I think they came out pretty good for cable supports.
I need four more, looks like I need to take a walk with the hobos.


----------



## Ulma Doctor (Apr 18, 2020)

Very cool Jeff!
I have an uncle that has an apple tree with 5 varieties of apples-
i remember eating the Fuji's and the Cortland apples the most- right off the tree 


If you need more of the clips, i can get them easily.
i have a few here at the house too


----------



## benmychree (Apr 18, 2020)

Neat artifact, never seen one before how was it used?


----------



## MontanaLon (Apr 19, 2020)

It is a rail clip. Attaches the rail to the tie. They are 1050-1060 steel and make nice knife blades but are tougher than woodpecker lips to straighten out.


----------



## tjb (Apr 19, 2020)

Uh-oh!!!  I better keep my wife away from this thread!  She just recently achieved the designation of a card-carrying 'Master Gardener'.  Last thing I need is for her to see another project.

That's a nice looking set up, Jeff.  Were the holes for the lag bolts already there, or did you drill them?  What size lag bolts did you use.  (All this is purely out of curiosity, you understand.  I have no intention of letting her anywhere near a 'railroad track support'.)

Regards


----------



## cathead (Apr 19, 2020)

The heading on this post caught my attention.  Last year I planted three crab apple trees and I see they 
look to be pretty healthy this year.  My plan is to do some experimenting and graft on some scions from 
several other apple trees on the property.  There are several chemicals that can be used to facilitate
plant growth known as auxins.  I have some indole butyric acid on hand so will make a solution of that
to use in the grafting process.  Indole acetic acid is another common plant auxin.  Grafting is best done
when the trees are just coming out of dormancy so it is about time to give it a try.


----------



## Janderso (Apr 19, 2020)

Interesting responses.
Yes, as MontanaLon said, it’s a fastener for the ties, It appears in this region of the country they are going away from this type of clamp in exchange for a cheaper production version. I assume.
I was surprised how many spikes are loose or laying around, I also pondered how many trees they cut down to lay this track? 
I don’t know anything about what rail line this is but I can tell you it is very active. We live about a mile from it, there are trains one or two per hour 24-7.

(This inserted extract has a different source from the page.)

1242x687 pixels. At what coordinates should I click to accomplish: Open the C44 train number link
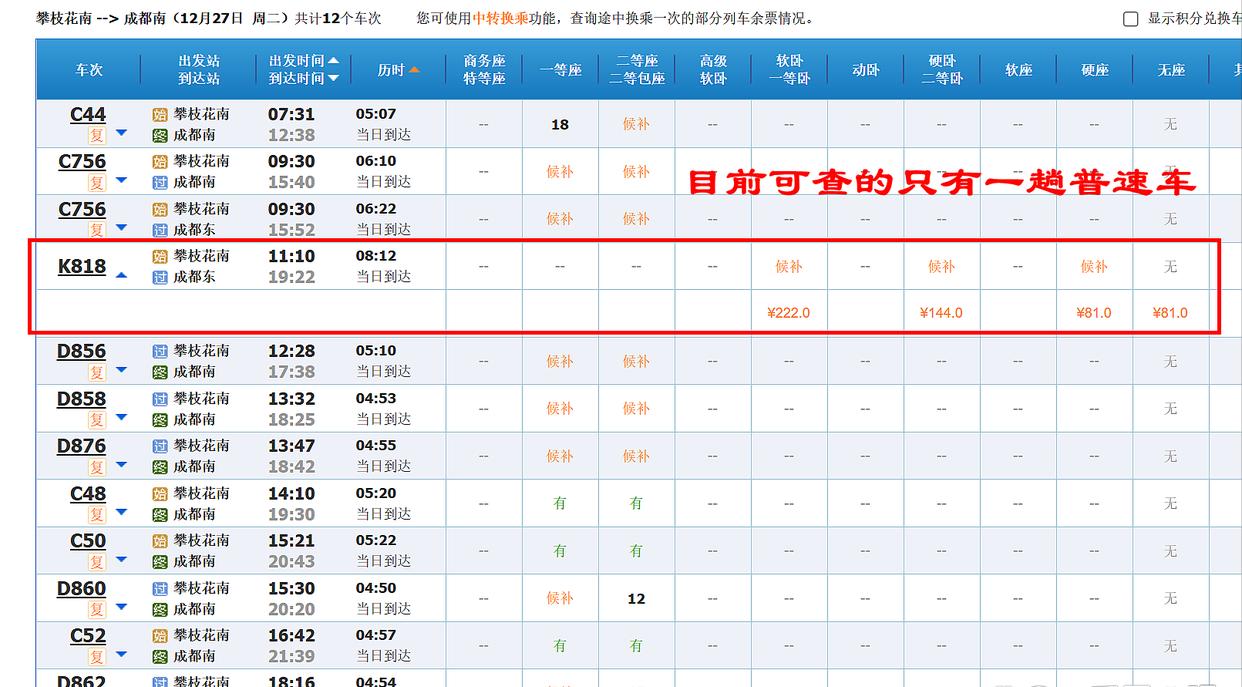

The tree is a espalier Apple tree, let’s see, Fuji, golden delicious, red delicious, Gravenstein, Braeburn and one more.

Interesting about the 1050-1060, it wasn’t easy to drill. I used an end mill for a proper starting point to drill.
The anchor bolts are 5/16” x 3 1/2 , supporting 10 feet of cable and a branch. It’s not going anywhere, I don’t think.
I found this plate also, don’t know what I’ll do with it.


----------



## mickri (Apr 19, 2020)

Several of my friends are fruit and citrus growers here in the central valley.  One of these guys runs a portion of his property as organic and has over 200 varieties of fruit and nut trees.  You don't ask these guys how many acres of trees they have.   That would be like asking them how much money they have in the bank. 
Last time we were together for a pot luck the topic of apple trees with multiple varieties on one tree came up when I mentioned that I was thinking about planting another apple tree for eating apples.  They humor me with my dozen trees in my backyard orchard.  Anyway their view was that it was way better to plant multiple trees in one hole rather than one tree with multiple varieties grafted on.  The reason being that different varieties require different root stocks to grow properly and resist diseases.  I never planted another apple tree.  I got almost 20 dozen apples from my one apple tree last year and figured I would be hard pressed to eat that many apples from another tree.  I can everything that I grow into jams, jellies, ice cream topping and fruit to have as dessert with meals.
No wonder I don't have much time to make chips.


----------



## Janderso (Apr 19, 2020)

Yeah, we did some research before we bought it. The tree is self pollenizing?
Apple trees have several favorite pests as do peach trees.
We live in a farming communit, I know what you mean about the acres question.
I know what to watch for, we are going to try organic first.
It will be an interesting project.


----------



## MontanaLon (Apr 19, 2020)

Janderso said:


> Interesting responses.
> Yes, as MontanaLon said, it’s a fastener for the ties, It appears in this region of the country they are going away from this type of clamp in exchange for a cheaper production version. I assume.
> I was surprised how many spikes are loose or laying around, I also pondered how many trees they cut down to lay this track?
> I don’t know anything about what rail line this is but I can tell you it is very active. We live about a mile from it, there are trains one or two per hour 24-7.
> ...


The plates I have picked up seem to be very inconsistent, meaning I think they make them out of whatever iron they have at the moment. Some cut and machine like gray iron, some like malleable iron and others are so hard carbide has trouble with them.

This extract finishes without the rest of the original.